Science Fiction has a proud history of iconic costumes. All I have to say is Princess Leia in a bikini, and we all have the same picture in our heads. From the sleek sixties era Star Fleet emblem, to the gritty western look of FIREFLY. The things characters wear can have such an impact, people meticulously recreate them for conventions and criticize or complement one another on the details.
For that reason alone, costuming is not an element of world building one should take lightly. I actually break out my sketch pad and draw certain costumes to give myself visual reference for my stories. Here are some of the rules and tricks I use when dressing my characters.
#1 What materials do the characters have available?
This seems obvious, but you’d be surprised how something so simple can be overlooked. At one point I had a metal clasp or fastener on a piece of clothing from a culture of aliens who live on a savannah with no mining capability. So where in the heck did they get the metal? When creating new standards of clothing I make a list of what materials are available for the people of that planet. Once I have that, I move to the next rule.

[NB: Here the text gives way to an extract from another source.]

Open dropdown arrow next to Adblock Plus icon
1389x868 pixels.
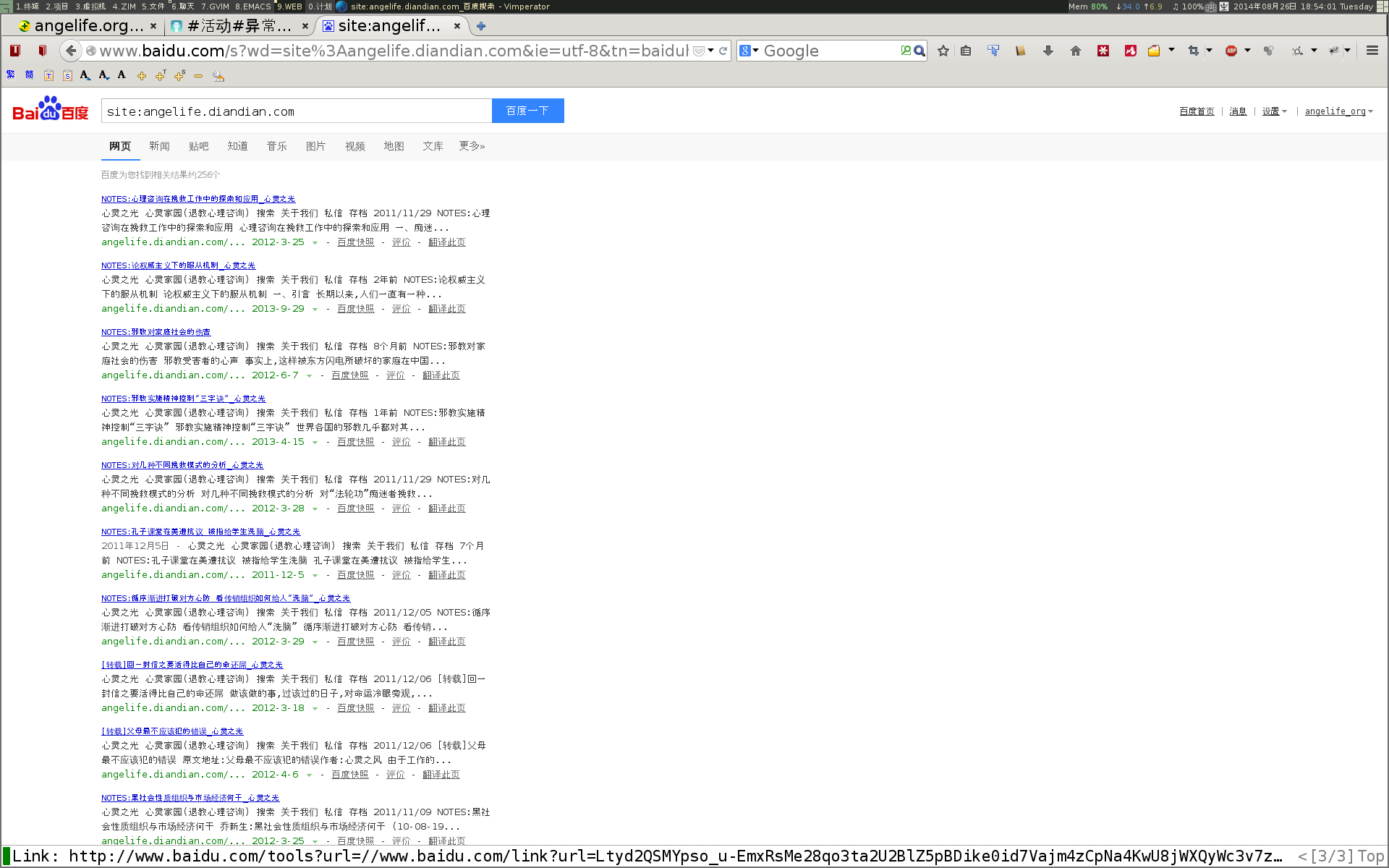(1247, 51)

#2 What is this clothing used for?
Clothing has to fit its function. If it is clothing used in battle, or for any athletic activity like hunting, it has to let the character move freely, but protect the characters from injury. The other thing characters need to be protected from is the elements. Keep the weather in mind. Now clothing can be purely ornamental, but when dressing up your characters, think about this…

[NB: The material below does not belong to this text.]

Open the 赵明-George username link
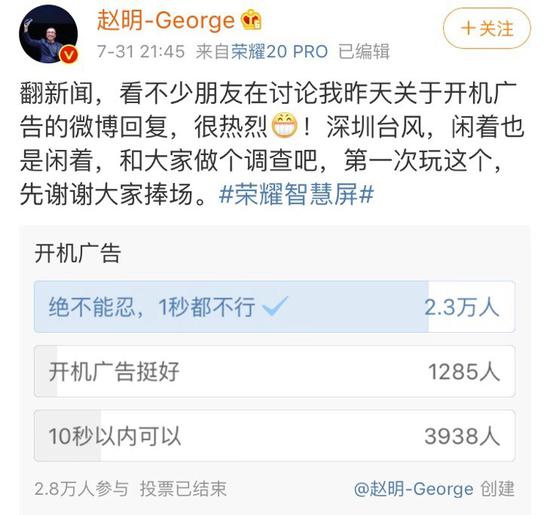 (166, 20)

#3 Opulence breeds ridiculousness.
People only dress in confining, ill-fitting, strange, impractical, or nutty clothing if they have the money to make a statement through their dress. People with no money have much more practical clothing suited for work, and adorn it in simple ways that reflect the fashions of those that have money, but poor = practical. Rich = ridiculous. Think about the powdered wigs, layer upon layer of this waist coat over that shirt under this coat, under that cape, of the 1700’s. Heck, check out Paris Hilton’s wardrobe sometime. The worst fashion offenders were those wealthy enough to wear their money on their sleeves, or their feet in some cases. So when dealing with alien cultures, if you’ve got wealth, have some fun. You have the freedom to create completely impractical clothing that just looks cool. Speaking of looking cool…
#4 Beauty is in the eye of the beholder.
Humans have had a history of doing strange things to our bodies to meet a standard of beauty. We’ve bound feet, stretched necks, and cinched waists. Now usually the women have paid the higher price for beauty, but the things we’ve done in fashion in the past is ample material to morph into alien fertility and beauty rites.
#5 Use clothing to accentuate the point you are trying to make with your alien species.
Ever notice how in STAR TREK Vulcan’s have high heavy collars to their robes? It focuses all the attention on their heads, indicating this is a cerebral species. STAR TREK was always brilliant at this trick. Klingon’s clothing looked war-like. Even things used as adornment either functioned as, or looked like weapons. You can paint a picture of a species very quickly simply by the clothes they wear.
So what are some of your favorite costumes in Science Fiction? I can’t be the only one out there obsessed with the fashion of the future.